La cuvée Tellus apparaît aux experts « plus tonique », « moins équilibrée ».

Quant au Neptune, « il semblerait qu’il ait retrouvé une nouvelle fraîcheur », commente Bruno Lemoine qui le décrit comme « plus ouvert, plus expressif, plus complexe », avec « des tanins plus soyeux ».

Irait-on jusqu’à dire que le pari de l’élevage du vin en mer est réussi? Les experts sont prudents. « Aujourd’hui ma dégustation la plus agréable, c’est avec le Neptune », reconnaît Bruno Lemoine. « Mais peut-être que dans deux ou trois ans, le Tellus sera mieux que le Neptune », nuance-t-il aussitôt.

« Il y a suffisamment de différences pour qu’on se pose au moins des questions », relève-t-il.

Plusieurs facteurs ont pu entrer en jeu pour expliquer ces différences: le vin ayant séjourné en mer a été soumis au ressac, au milieu salin, même si le barricot était étanche, mais aussi privé d’oxygène pendant six mois.

La légère salinité mesurée dans le Neptune (80 mg de sodium par litre contre des traces non quantifiables pour le vin classique), si elle n’est pas vraiment perceptible à la dégustation, agit comme « un exhausteur de goût », soulignent les spécialistes.
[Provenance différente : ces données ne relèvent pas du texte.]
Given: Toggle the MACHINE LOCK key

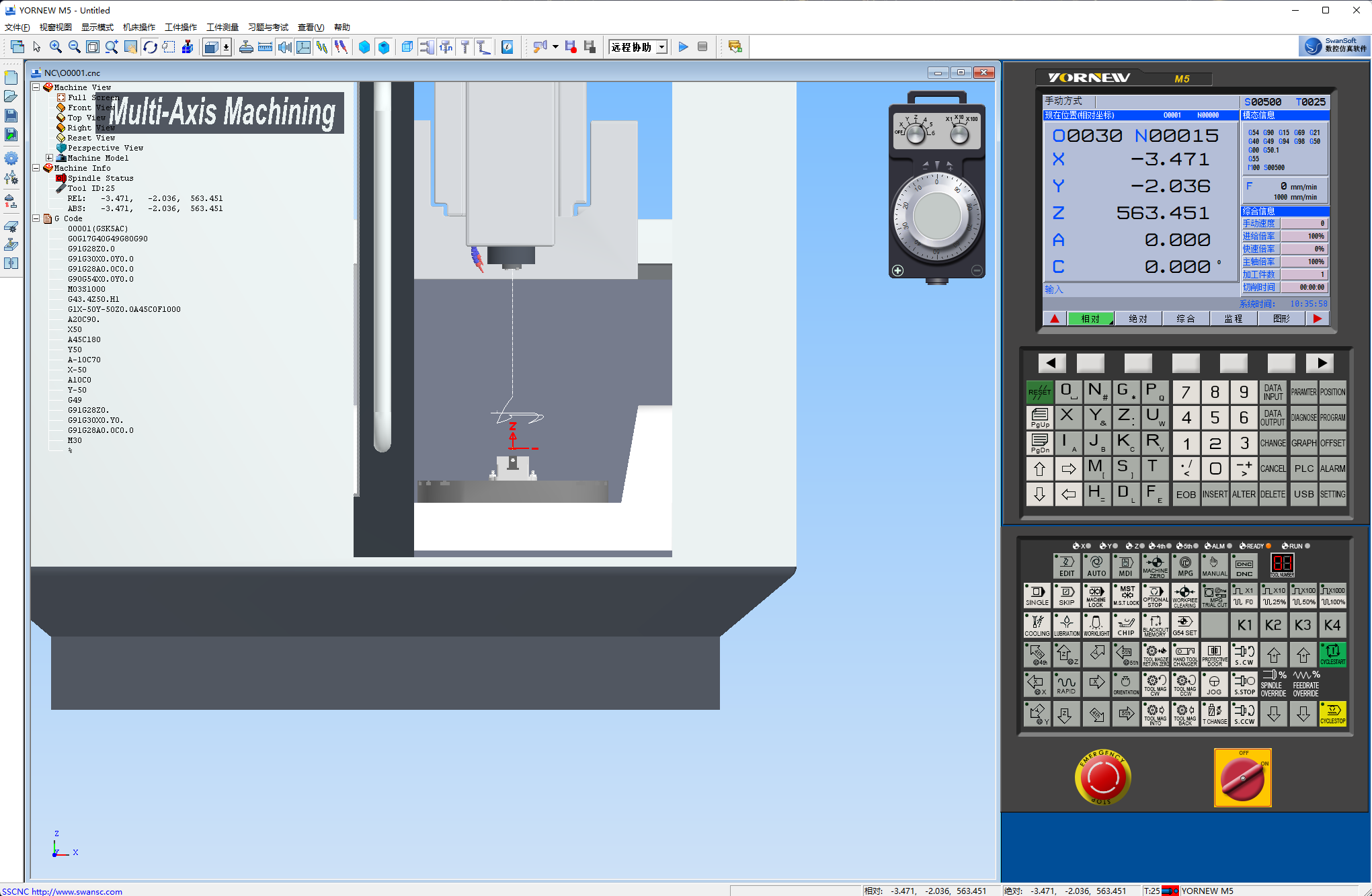Looking at the screenshot, I should point(1096,595).
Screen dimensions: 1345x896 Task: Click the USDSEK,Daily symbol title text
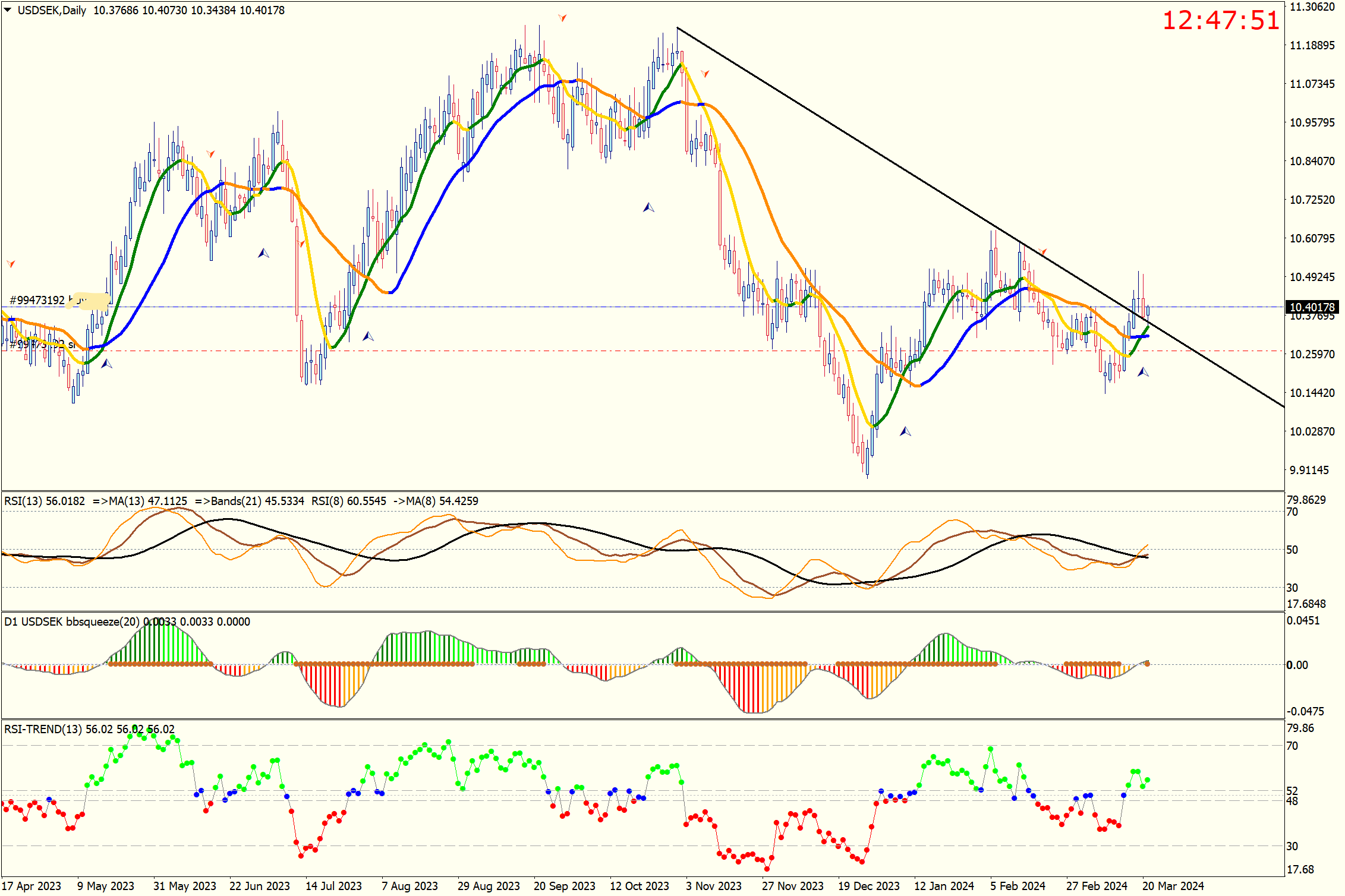(52, 10)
Mais ils s’intéressent surtout au rôle de l’oxygène. Pendant son séjour dans le bassin d’Arcachon, Neptune s’est retrouvé dans des conditions anaérobies, c’est-à-dire privé d’oxygène.

L’absence d’oxygène entraîne une sélection des micro-organismes, explique Mikaël Laizet, oenologue conseil du laboratoire Michel Rolland. Seules subsistent les bactéries lactiques, tandis que disparaissent les bactéries acétiques, celles qui permettent la transformation du vin en vinaigre, ou encore les brettanomyces, des levures qui peuvent donner au vin « des arômes animales, comme la sueur de cheval ».

Mais le vin a aussi « besoin d’oxygène pour se construire et se stabiliser », souligne-t-il.

Bruno Lemoine exclut l’idée d’immerger à nouveau une barrique de vin dans le parc à huîtres de son ami Joël, même si « c’est très amusant et très festif ».

« C’est une expérimentation anecdotique et la base d’une réflexion », ajoute-t-il, estimant prématuré d’évoquer une éventuelle modification des méthodes d’élevage.